- [GOAL OF THE EXERCISE]: Retype, word for word, the line holding "Check the Zero Negative checkbox" and each line after it down to the end of the data; pictures are not copied.

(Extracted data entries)
========================================

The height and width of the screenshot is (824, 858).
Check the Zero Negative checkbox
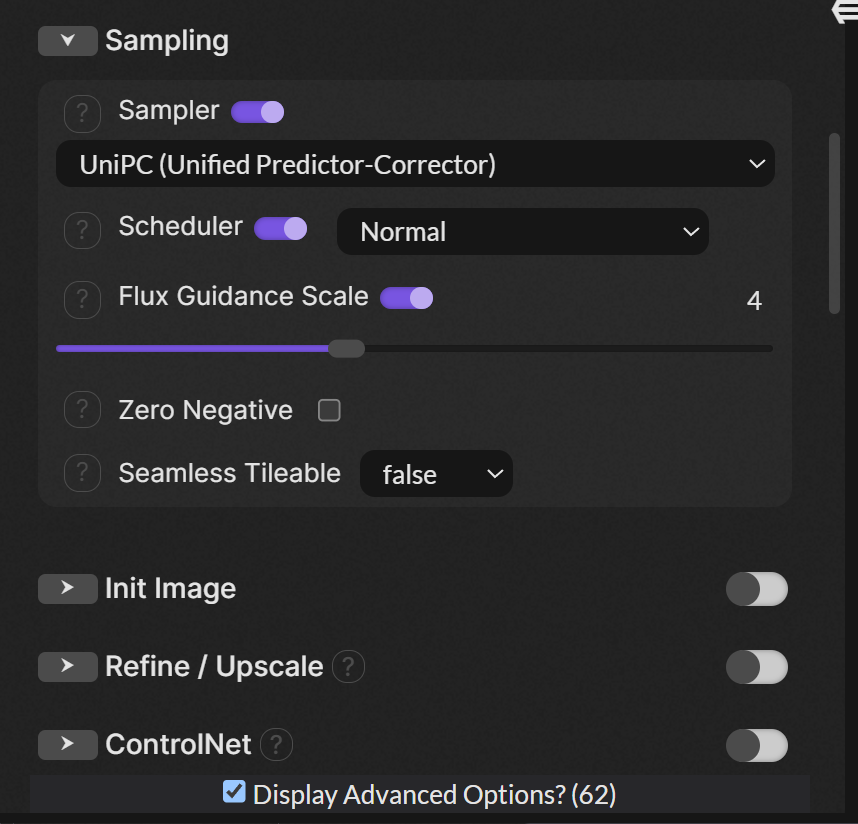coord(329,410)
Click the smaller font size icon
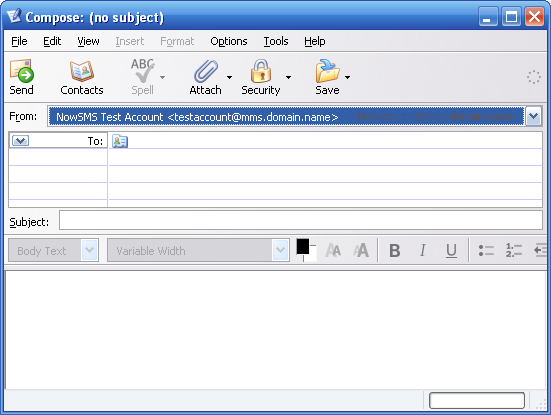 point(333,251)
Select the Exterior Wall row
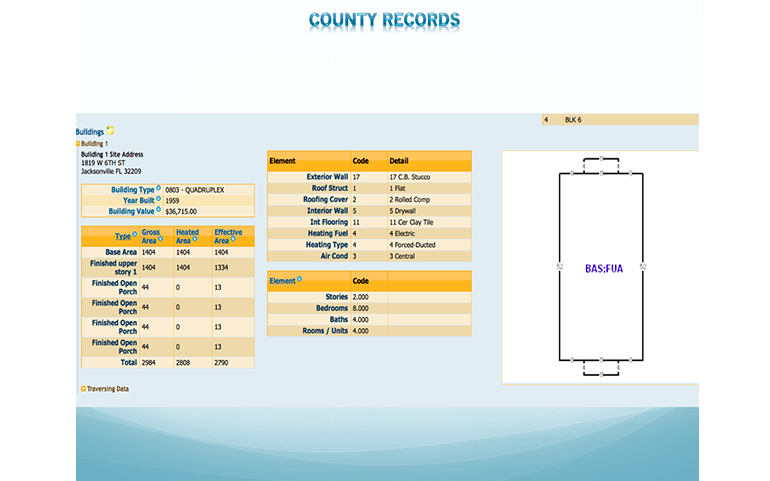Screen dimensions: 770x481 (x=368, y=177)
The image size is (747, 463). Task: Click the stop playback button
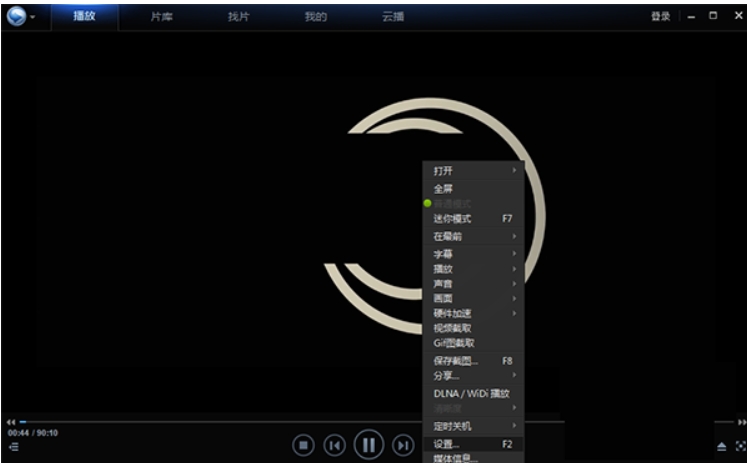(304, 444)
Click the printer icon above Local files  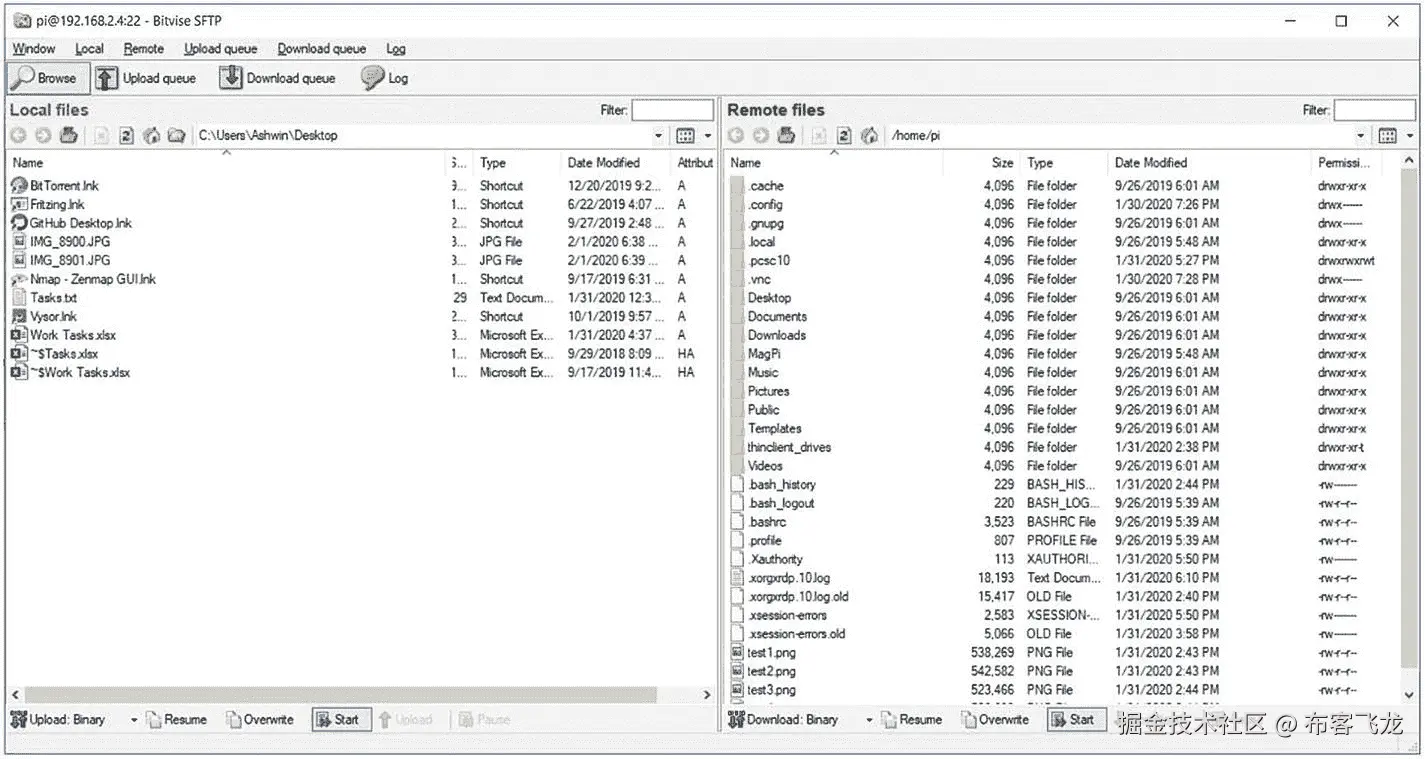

========================================

- [EXERCISE SOLUTION]:
Check the Zero Negative checkbox
coord(329,410)
Click the smaller font size icon
 point(333,251)
Select the Exterior Wall row
Screen dimensions: 770x481 (x=368, y=177)
The image size is (747, 463). Task: Click the stop playback button
(304, 444)
Click the printer icon above Local files  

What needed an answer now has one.